The Industrial Court Awards in cases of Constructive Dismissal have been much in the news recently since one employee was awarded three million dollars in compensation for having been dismissed using flawed procedures.

A judgment from the Industrial Court in Trade Dispute No. 221 of 2003, delivered on September 21, 2005 between SWWTU and PLIPDECO on the subject of “Constructive Dismissal” may be of interest to employers who have not come across this type of dismissal and who may, therefore, through lack of planning, run a-foul of the court in what may otherwise appear to be a straightforward employee grievance matter.  A judgment in an employee’s favour in a constructive dismissal case can be costly as a result not only of the costs of representation in the Industrial Court, but also of the sums awarded by the Court to the aggrieved worker.  A wise employer tries to avoid such a possibility.

Constructive dismissal has, in custom and practice, been defined as a situation where an employer’s conduct was so unreasonable as to leave an employee with no other option than to resign.  Selwyn’s Law of Employment paragraph 8.52 goes a step further by saying that: “The test for constructive dismissal was to be determined by the contract test i.e. did the employer’s conduct amount to a breach of contract which entitled the employee to resign?”  The distinction is a fine one and, as in most industrial relations cases, the final determination will be made on the facts of each case.  It must be recalled that every contract of employment between an employer and an employee includes the common law obligations or duties of:

  • Co-operation – a positive obligation to take all those steps which are necessary to achieve the purposes of the employment relationship (material and psychological conditions, duty to work, obey reasonable orders, etc.).
  • Care – the duty of employers to take reasonable care for the safety (and therefore health) of their employees in the course of their employment, and of employees to exercise reasonable care and skill in the performance of their services.
  • Fidelity – a term implied in every contract of employment that employees (including management employees) serve honestly and faithfully (property handling, not serving competition, confidentiality, etc.).

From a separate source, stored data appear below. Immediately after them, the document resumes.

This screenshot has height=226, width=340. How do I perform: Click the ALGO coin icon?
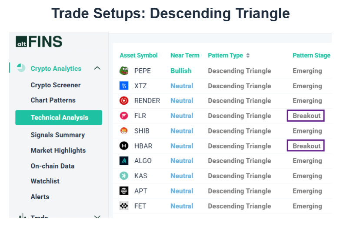click(124, 161)
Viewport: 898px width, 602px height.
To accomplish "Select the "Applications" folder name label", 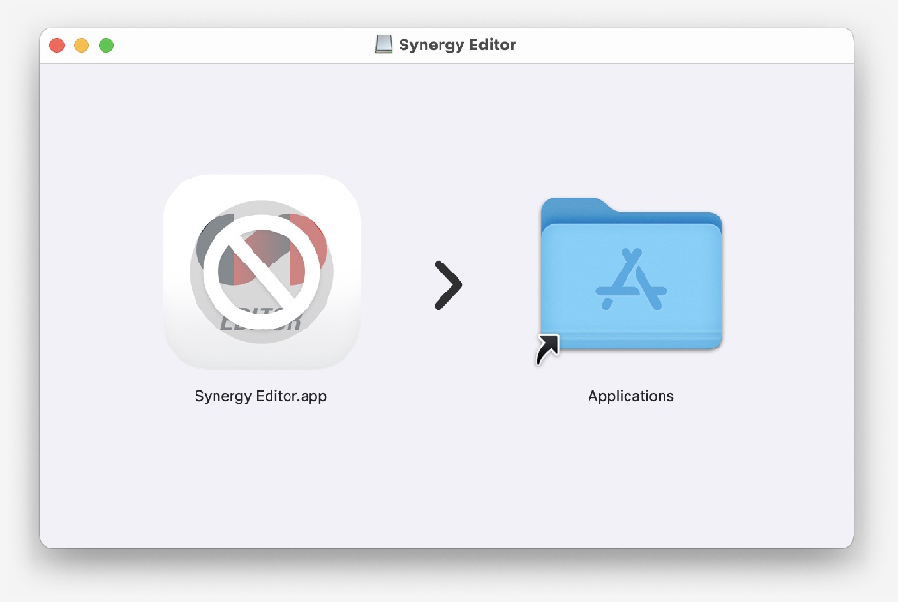I will tap(630, 396).
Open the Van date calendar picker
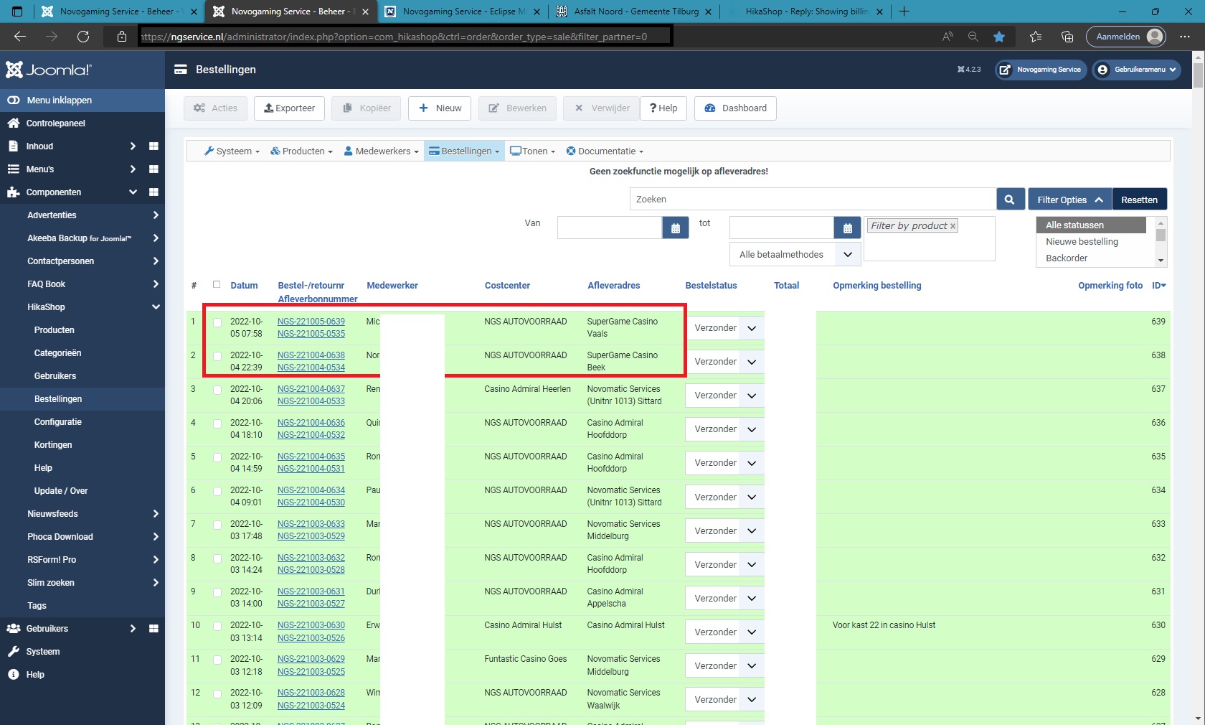This screenshot has width=1205, height=725. coord(675,228)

Judgements throughout the Caribbean have been made citing “constructive dismissal” and awards made which can be very costly to unwary employers. Not providing a safe environment for employees may, for example, mean not repairing slippery steps despite employees repeatedly slipping or falling and injuring themselves, or in today’s environment, not providing security guards for women who have to work late shift hours. It may equally include not having a sexual harassment policy which is monitored and implemented. Both these have been subject to disputes in the Industrial Court. In the case cited above, it was a matter of a polluted, dusty atmosphere which was allegedly affecting an employee’s health.

If in doubt, rather than face a long and costly court process, it is always advisable to check with your IR advisor, as any such decision may have profound consequences for the future.